Convergindo para a finalização estética, a plasticidade fascinante de uma caixa cênica preenchida por atraente concepção cenográfica (Chris Aizner) ampliada nas projeções frontais naturalistas de imagens de Nova York em movimento, numa super dimensionada tela led. E efeitos luminares (Beto Bruel) ressaltando os elementos identitários dos personagens em elegantes figurinos (Fábio Namatame), sob as intervenções sonoro-musicais de Marcelo Pellegrini.

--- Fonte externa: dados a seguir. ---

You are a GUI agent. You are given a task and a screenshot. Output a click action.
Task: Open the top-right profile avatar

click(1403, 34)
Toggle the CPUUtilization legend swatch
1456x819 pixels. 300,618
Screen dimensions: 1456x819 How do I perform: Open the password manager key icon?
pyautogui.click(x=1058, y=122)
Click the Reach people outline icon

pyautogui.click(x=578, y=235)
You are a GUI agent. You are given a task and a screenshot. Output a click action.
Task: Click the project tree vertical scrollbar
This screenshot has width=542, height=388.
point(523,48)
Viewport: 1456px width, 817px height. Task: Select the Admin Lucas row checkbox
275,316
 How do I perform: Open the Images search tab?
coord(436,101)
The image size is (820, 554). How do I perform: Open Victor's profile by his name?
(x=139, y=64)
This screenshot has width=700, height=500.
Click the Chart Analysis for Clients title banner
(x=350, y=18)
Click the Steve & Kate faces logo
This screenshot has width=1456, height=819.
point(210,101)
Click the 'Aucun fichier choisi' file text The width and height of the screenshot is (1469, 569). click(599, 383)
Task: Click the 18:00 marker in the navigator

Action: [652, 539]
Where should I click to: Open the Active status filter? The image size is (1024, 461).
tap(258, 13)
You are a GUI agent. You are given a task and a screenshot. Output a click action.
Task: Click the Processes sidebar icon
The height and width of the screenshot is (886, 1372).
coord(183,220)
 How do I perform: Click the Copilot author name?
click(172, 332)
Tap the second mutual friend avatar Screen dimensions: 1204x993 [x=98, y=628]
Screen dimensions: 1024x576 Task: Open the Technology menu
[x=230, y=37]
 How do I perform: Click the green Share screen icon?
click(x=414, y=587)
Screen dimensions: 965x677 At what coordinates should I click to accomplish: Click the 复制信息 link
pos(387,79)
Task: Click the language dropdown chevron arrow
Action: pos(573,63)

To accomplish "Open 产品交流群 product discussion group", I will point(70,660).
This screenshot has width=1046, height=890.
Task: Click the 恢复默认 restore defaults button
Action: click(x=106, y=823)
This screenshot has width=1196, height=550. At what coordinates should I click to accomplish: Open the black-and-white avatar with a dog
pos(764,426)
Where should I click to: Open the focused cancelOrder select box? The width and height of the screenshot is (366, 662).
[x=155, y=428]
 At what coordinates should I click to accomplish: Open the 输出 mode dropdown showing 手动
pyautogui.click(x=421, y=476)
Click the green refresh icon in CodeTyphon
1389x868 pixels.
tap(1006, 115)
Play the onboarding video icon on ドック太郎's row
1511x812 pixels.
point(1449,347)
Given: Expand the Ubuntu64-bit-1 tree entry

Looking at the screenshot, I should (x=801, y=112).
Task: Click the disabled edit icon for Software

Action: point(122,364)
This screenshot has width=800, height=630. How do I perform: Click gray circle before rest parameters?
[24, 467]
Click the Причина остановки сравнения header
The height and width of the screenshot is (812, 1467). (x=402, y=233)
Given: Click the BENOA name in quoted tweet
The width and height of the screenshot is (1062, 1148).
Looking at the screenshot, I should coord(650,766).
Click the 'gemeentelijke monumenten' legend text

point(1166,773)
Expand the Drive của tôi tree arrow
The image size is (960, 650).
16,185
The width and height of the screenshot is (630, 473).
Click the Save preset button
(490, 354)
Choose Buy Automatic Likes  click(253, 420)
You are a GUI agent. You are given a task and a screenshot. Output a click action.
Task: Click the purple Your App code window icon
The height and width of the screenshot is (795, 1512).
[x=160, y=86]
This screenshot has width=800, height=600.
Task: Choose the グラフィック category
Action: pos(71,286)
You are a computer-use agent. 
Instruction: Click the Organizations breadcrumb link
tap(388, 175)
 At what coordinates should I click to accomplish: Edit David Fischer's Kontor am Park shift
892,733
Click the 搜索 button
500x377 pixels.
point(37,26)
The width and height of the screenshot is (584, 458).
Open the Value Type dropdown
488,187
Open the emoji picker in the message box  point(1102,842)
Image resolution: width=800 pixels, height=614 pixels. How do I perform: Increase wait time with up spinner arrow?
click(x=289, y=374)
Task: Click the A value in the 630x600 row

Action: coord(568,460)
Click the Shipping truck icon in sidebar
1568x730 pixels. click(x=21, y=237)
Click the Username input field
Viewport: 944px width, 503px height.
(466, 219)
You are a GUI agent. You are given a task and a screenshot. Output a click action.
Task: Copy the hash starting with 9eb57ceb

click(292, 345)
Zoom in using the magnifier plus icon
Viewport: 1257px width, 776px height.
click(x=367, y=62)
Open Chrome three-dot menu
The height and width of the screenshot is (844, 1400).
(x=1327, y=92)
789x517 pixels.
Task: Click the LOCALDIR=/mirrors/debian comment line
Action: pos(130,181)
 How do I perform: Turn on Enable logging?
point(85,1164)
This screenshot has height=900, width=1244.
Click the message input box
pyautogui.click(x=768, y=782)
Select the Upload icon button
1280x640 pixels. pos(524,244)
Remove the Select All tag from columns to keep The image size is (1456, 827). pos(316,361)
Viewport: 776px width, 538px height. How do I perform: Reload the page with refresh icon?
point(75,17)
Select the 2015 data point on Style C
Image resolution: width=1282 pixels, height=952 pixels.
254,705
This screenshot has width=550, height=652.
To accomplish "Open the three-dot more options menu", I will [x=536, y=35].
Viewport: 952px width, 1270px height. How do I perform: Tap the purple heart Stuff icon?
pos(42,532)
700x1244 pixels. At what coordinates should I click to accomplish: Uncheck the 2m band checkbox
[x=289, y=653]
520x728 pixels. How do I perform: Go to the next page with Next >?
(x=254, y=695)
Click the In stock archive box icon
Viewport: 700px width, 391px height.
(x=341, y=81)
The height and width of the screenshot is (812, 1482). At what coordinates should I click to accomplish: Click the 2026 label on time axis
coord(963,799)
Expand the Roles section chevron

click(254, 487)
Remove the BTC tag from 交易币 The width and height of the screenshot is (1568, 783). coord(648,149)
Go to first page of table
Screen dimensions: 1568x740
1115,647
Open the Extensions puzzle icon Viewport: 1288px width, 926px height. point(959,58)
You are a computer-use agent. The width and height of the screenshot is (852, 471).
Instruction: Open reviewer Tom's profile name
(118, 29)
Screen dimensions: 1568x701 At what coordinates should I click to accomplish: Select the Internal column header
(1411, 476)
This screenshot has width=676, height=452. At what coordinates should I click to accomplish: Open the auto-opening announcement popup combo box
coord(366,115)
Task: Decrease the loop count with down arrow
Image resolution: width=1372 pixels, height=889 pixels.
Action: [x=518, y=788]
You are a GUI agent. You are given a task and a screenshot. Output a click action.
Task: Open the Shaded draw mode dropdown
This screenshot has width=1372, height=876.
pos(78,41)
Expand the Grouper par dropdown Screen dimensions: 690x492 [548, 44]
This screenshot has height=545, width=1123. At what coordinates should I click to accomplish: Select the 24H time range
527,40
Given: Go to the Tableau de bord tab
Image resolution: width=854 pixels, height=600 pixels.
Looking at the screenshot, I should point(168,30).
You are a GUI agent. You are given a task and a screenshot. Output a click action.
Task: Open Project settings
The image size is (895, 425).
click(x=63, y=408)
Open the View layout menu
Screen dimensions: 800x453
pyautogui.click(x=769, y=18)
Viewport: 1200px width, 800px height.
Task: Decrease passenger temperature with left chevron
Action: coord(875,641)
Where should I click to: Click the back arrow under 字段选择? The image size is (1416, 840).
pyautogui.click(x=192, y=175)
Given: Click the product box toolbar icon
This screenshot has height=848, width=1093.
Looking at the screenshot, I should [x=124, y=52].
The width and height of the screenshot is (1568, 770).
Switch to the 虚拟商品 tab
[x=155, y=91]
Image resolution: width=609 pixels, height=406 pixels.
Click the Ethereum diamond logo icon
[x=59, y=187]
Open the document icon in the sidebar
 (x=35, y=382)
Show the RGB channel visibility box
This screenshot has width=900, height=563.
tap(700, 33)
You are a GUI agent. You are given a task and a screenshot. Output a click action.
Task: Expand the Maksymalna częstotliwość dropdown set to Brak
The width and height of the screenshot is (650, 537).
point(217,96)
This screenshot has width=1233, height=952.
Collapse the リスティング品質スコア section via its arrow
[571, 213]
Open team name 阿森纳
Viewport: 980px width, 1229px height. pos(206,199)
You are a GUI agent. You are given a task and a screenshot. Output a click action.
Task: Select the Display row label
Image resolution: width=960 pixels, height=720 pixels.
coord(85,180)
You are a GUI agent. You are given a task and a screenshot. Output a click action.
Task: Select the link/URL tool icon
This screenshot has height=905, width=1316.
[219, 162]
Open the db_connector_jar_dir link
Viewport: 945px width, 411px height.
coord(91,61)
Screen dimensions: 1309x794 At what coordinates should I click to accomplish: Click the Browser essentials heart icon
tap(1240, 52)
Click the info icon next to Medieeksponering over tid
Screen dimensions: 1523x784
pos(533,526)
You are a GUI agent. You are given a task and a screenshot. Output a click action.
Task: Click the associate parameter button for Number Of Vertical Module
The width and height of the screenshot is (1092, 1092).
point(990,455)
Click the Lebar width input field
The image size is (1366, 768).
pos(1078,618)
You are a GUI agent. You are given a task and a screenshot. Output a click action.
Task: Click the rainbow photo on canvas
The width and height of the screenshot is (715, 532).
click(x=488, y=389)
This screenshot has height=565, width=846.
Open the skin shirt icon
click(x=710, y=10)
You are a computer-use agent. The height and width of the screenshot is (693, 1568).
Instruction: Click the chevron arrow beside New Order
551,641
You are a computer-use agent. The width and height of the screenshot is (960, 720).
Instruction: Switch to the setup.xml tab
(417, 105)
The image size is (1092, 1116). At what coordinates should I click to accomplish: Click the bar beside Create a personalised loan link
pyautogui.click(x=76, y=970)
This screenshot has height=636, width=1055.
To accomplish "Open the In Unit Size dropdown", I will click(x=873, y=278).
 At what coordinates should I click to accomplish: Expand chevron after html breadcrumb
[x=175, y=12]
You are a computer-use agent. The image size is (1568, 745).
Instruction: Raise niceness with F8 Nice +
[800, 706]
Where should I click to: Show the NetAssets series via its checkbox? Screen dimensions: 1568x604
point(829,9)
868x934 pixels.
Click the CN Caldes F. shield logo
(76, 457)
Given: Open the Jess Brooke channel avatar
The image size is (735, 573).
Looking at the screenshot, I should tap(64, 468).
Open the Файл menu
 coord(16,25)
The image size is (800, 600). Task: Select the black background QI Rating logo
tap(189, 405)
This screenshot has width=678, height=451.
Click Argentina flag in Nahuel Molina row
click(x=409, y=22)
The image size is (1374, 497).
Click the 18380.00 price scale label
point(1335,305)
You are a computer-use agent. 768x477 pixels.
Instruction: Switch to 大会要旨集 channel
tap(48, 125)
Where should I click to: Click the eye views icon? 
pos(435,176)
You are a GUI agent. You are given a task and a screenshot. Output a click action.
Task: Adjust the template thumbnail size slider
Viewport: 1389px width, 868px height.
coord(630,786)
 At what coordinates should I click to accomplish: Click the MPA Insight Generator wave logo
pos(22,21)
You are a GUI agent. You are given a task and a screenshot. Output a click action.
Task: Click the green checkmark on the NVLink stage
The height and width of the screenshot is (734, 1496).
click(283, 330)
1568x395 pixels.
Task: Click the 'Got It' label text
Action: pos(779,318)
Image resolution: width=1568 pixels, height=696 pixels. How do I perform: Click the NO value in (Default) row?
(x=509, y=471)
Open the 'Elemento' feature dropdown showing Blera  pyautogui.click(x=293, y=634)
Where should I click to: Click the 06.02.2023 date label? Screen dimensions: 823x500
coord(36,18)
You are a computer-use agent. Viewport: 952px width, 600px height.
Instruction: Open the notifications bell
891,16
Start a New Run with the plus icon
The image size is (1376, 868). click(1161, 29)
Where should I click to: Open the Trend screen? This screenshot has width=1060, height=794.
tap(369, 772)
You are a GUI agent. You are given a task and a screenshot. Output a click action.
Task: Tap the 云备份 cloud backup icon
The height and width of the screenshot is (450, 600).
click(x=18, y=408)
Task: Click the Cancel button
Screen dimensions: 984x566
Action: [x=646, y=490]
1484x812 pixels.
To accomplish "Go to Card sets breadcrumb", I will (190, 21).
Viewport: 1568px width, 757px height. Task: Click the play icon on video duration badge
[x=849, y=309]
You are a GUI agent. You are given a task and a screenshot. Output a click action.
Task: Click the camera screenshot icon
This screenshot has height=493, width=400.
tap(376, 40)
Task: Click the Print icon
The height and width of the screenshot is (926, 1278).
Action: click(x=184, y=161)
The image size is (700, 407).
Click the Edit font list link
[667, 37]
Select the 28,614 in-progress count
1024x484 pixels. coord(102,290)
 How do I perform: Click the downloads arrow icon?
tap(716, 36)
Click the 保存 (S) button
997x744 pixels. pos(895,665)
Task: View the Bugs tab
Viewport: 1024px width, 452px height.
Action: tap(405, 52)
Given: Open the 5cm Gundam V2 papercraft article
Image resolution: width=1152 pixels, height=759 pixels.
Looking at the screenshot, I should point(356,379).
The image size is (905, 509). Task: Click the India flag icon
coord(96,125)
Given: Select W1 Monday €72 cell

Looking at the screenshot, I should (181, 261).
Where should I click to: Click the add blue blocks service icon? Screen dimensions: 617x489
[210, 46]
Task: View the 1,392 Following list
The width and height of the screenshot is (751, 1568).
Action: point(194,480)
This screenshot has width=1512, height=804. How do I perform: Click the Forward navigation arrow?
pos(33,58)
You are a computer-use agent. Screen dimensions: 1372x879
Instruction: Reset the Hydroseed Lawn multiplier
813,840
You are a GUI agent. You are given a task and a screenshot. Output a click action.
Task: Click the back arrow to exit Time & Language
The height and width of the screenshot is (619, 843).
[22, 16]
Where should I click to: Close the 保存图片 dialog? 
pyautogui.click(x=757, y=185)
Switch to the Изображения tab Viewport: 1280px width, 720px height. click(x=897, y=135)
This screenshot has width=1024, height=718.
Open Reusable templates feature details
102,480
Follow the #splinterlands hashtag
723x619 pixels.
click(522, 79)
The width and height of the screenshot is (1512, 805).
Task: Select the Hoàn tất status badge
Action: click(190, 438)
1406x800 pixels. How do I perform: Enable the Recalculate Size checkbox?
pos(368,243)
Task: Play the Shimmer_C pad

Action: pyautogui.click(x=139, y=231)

E o oportuno complemento na denominação da peça como Insignificância, Uma Comédia Relativa, dando “significância” crítica à simpática versão textual (Gregório Duvivier), na intencionalidade de que a proposta é fazer rir, mas sem nunca deixar de lado, ainda que instantânea, a pulsão reflexiva...   

                           

                                           Wagner Corrêa de Araújo

 

Insignificância está em cartaz no Teatro Adolpho Bloch / Glória, sextas e sábados, às 20h; domingos às 18h, até 6 de abril.